Exercise brief = From the entries below, copy every line where the string "computer" appears.

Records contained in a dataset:

══════════

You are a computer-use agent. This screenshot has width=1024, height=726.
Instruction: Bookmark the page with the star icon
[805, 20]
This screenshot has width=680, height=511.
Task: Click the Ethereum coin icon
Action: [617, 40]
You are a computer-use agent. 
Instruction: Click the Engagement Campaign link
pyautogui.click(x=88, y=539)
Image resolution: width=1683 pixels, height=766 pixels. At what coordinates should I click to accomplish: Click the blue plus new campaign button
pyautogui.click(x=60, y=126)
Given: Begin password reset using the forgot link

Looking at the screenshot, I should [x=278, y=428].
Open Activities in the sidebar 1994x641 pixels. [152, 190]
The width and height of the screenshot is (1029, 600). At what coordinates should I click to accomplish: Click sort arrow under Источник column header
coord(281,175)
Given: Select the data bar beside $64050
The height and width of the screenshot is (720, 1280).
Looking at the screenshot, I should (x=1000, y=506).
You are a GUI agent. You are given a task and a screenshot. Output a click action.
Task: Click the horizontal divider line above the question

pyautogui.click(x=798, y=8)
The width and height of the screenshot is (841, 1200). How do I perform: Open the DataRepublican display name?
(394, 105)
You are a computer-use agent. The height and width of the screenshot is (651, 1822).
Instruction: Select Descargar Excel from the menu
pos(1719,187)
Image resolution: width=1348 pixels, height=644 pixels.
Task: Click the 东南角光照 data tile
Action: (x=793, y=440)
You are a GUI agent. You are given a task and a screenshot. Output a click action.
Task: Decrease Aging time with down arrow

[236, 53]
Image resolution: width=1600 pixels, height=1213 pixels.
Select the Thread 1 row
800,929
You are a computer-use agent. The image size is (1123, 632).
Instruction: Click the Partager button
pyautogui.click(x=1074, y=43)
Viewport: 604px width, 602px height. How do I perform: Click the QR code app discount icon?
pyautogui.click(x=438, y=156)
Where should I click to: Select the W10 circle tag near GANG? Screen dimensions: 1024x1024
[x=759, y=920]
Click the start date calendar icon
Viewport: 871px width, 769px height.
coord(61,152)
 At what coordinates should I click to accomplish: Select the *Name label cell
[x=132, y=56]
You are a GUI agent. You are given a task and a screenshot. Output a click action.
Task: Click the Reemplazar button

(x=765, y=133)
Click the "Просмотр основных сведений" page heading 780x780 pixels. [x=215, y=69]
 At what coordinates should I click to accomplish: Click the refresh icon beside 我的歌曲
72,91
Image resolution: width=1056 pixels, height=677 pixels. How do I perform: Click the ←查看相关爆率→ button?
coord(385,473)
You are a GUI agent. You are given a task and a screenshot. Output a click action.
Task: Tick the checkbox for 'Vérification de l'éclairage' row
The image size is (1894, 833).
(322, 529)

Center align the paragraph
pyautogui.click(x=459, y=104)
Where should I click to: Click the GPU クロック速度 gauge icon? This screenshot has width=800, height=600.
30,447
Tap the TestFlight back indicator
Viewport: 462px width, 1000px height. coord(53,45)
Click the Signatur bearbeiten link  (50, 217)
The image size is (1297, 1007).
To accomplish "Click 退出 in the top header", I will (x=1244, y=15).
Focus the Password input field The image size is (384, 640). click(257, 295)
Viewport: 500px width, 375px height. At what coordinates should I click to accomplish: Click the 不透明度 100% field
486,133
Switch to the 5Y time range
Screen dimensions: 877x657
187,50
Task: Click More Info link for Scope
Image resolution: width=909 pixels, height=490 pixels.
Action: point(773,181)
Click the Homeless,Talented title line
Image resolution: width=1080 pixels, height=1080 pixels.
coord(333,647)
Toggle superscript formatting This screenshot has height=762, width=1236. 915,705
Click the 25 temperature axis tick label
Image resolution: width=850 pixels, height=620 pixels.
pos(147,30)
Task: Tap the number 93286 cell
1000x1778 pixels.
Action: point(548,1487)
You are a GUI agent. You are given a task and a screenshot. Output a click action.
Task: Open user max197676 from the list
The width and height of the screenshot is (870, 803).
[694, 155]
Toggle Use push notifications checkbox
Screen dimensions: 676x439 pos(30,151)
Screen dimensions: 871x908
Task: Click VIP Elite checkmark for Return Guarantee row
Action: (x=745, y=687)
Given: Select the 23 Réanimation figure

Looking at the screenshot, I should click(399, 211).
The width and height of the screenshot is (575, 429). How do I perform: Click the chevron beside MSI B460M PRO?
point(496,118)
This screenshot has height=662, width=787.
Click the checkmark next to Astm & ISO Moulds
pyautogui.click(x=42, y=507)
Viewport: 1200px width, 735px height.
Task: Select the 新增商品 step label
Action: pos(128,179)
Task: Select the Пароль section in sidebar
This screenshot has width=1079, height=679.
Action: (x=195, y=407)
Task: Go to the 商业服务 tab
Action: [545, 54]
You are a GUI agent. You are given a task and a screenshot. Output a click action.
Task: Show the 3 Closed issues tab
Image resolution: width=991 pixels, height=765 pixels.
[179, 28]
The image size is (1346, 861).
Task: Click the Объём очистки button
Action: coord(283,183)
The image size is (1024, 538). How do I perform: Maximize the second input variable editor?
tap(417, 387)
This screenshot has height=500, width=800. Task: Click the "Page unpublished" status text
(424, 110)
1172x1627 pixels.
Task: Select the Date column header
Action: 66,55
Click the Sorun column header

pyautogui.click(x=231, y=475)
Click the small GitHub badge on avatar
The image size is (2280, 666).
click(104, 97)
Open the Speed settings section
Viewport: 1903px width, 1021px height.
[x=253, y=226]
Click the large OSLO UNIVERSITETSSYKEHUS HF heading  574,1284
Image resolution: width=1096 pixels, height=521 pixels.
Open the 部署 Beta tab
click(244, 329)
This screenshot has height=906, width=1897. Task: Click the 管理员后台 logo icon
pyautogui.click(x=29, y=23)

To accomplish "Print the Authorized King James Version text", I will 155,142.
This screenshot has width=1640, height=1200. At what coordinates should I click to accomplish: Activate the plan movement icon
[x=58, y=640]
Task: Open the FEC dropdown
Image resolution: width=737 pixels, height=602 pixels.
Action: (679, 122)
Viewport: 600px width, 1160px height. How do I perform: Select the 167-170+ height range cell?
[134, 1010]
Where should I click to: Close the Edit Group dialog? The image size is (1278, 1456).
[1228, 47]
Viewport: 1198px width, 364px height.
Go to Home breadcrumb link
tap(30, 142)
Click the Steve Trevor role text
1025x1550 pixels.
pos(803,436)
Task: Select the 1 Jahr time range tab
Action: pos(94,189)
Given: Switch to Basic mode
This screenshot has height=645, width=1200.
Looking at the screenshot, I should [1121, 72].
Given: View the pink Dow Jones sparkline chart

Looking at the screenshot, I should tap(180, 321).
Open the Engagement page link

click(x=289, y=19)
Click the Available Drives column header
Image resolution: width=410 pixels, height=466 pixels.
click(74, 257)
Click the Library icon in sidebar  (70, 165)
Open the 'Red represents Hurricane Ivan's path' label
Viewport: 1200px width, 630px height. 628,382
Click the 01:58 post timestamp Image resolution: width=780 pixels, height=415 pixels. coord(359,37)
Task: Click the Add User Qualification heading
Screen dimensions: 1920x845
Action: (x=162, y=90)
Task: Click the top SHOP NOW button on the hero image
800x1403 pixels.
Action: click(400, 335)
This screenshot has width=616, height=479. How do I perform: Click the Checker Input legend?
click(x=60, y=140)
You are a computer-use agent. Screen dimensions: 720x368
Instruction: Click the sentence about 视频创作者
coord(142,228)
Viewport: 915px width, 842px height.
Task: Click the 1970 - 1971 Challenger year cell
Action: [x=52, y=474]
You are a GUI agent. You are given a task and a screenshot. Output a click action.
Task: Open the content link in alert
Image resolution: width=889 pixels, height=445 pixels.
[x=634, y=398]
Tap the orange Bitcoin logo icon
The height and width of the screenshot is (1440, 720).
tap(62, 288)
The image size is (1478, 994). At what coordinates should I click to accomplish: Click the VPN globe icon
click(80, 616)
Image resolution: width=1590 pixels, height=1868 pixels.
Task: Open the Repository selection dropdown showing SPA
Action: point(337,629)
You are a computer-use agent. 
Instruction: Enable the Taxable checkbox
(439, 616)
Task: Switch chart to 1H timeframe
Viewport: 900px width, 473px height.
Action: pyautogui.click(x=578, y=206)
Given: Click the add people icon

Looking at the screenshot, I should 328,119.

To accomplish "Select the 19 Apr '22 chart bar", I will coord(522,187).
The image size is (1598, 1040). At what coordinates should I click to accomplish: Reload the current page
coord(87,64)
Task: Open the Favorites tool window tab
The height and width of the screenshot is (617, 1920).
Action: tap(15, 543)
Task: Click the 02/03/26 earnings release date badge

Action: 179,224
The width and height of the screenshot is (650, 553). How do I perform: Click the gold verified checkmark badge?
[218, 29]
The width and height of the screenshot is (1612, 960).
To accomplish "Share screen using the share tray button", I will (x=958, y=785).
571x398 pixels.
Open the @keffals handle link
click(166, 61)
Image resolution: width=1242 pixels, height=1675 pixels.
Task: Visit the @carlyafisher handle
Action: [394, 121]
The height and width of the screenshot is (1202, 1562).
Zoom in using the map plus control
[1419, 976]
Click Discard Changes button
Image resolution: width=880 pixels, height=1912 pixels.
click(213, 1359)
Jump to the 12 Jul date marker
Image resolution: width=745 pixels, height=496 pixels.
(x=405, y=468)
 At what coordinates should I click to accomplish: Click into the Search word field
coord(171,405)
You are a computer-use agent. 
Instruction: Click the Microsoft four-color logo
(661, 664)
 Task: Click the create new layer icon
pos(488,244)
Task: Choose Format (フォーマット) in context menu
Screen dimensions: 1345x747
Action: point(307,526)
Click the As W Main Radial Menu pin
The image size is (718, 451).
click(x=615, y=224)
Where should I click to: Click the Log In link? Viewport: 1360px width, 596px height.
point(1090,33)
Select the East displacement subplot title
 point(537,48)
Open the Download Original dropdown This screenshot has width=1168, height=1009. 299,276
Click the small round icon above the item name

══════════

Output below =
You are a computer-use agent. This screenshot has width=1024, height=726.
You are a computer-use agent. 
You are a computer-use agent. The height and width of the screenshot is (651, 1822).
You are a computer-use agent. The image size is (1123, 632).
You are a computer-use agent. Screen dimensions: 720x368
You are a computer-use agent. 
You are a computer-use agent. 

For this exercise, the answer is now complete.